Midnight Blizzard, a group linked to the 2020 Sunburst attacks, has a documented history dating back to at least January 2024. They have been targeting high-level corporate users, particularly within Microsoft, focusing on senior executives and critical internal teams.
The scope of these campaigns includes compromising internal corporate communications, potentially impacting sensitive legal and security information. There are indications of ongoing evolution and adaptation of their tactics, DNS infrastructure, and spear-phishing campaigns contributing to sustained espionage efforts against Microsoft and presumably other enterprise targets.
The new disclosures were first reported by Bloomberg. At the time, HPE disclosed Midnight Blizzard attacks against its Microsoft environment.
Katell Thielemann, a distinguished VP analyst at Gartner, stated that "a cyber event is not a 'just in time' event," suggesting that much is often learned later in the forensics process.
Microsoft was lambasted in an April report by the Cyber Safety Review Board for a compromise last summer by China-linked threat actors that stole tens of thousands of State Department emails. The hackers intercepted data shared between Microsoft and the Cybersecurity and Infrastructure Security Agency, leading to the theft of some federal agency credentials.

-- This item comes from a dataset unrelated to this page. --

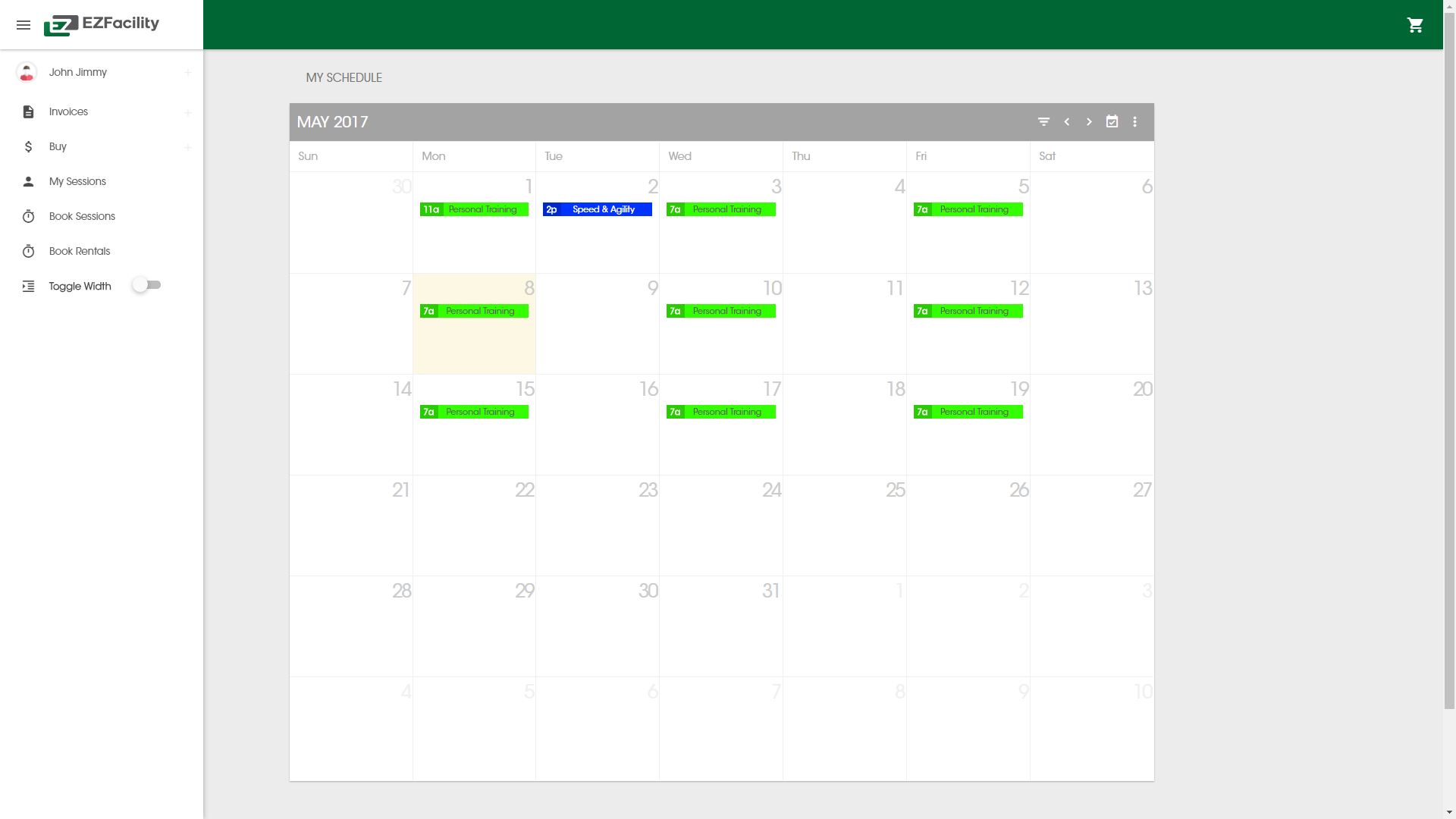
Task: Go to previous month arrow
Action: 1067,122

In broader terms, Midnight Blizzard's attacks reflect a strategic focus on identity-related attacks to exploit weaknesses in enterprise access controls rather than relying solely on traditional software vulnerabilities. This aligns with a global trend towards targeting digital identities and privileged credentials as gateways for state-sponsored cyber intrusion.

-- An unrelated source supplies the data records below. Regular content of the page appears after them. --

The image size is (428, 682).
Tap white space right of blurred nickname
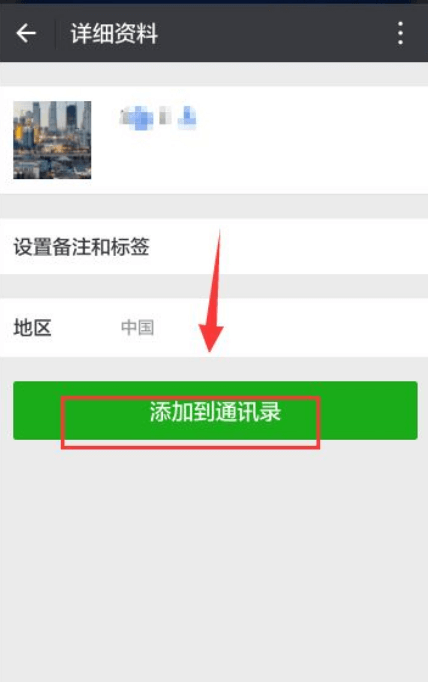tap(311, 140)
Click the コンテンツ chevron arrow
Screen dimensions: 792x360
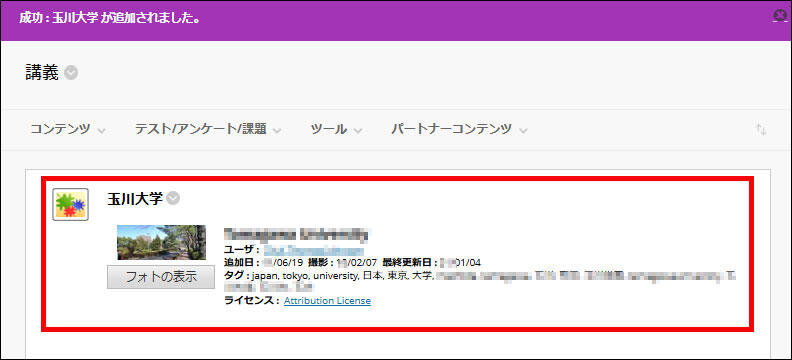101,130
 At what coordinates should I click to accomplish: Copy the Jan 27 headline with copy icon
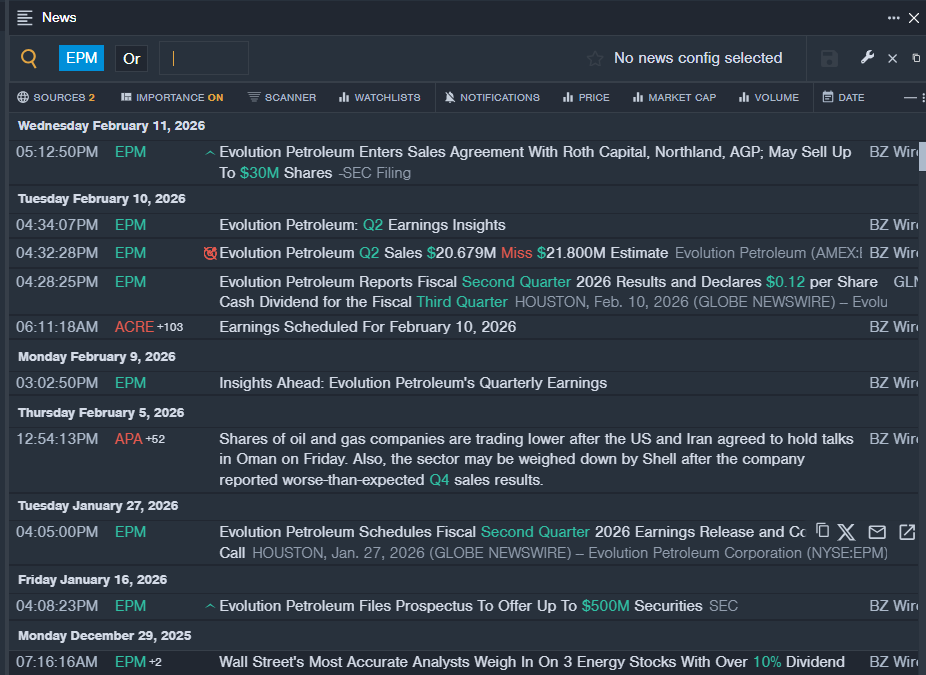click(x=822, y=530)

| Aspect | Details | |--------------------|-------------------------------------------------------------| | Group Name | Midnight Blizzard (aka Nobeliumm) | | Origin | Russian state-sponsored group, active since ~2008 | | Key Attack Method | Password spraying on legacy/non-production Microsoft accounts | | Known Incidents | January 2024 breach at Microsoft exposing senior teams' emails/documents | | Targets | Microsoft senior leadership, security, legal teams | | Impact Duration | Up to 2 months undetected access | | Tactics Evolution | Continuing evolution in phishing, DNS footprint, access exploitation | | Broad Strategy | Identity attacks focusing on privileged access and credentials |
No detailed public records indicate the exact number of Microsoft enterprise customers affected beyond Microsoft's corporate network breach, but the group's actions indicate significant espionage targeting high-value enterprise accounts.
As of Friday, an HPE spokesperson said the company has not heard from Microsoft with any new detail.
- The ongoing cybersecurity concerns have extended beyond Microsoft's corporate network, as Midnight Blizzard's cyberattacks on legacy Microsoft accounts indicate significant espionage targeting high-value enterprise accounts.
- The strategic focus of Midnight Blizzard, a Russian state-sponsored hacking group, has shifted from traditional software vulnerabilities to identity-related attacks, exploiting weaknesses in enterprise access controls, aligning with a global trend towards targeting digital identities and privileged credentials.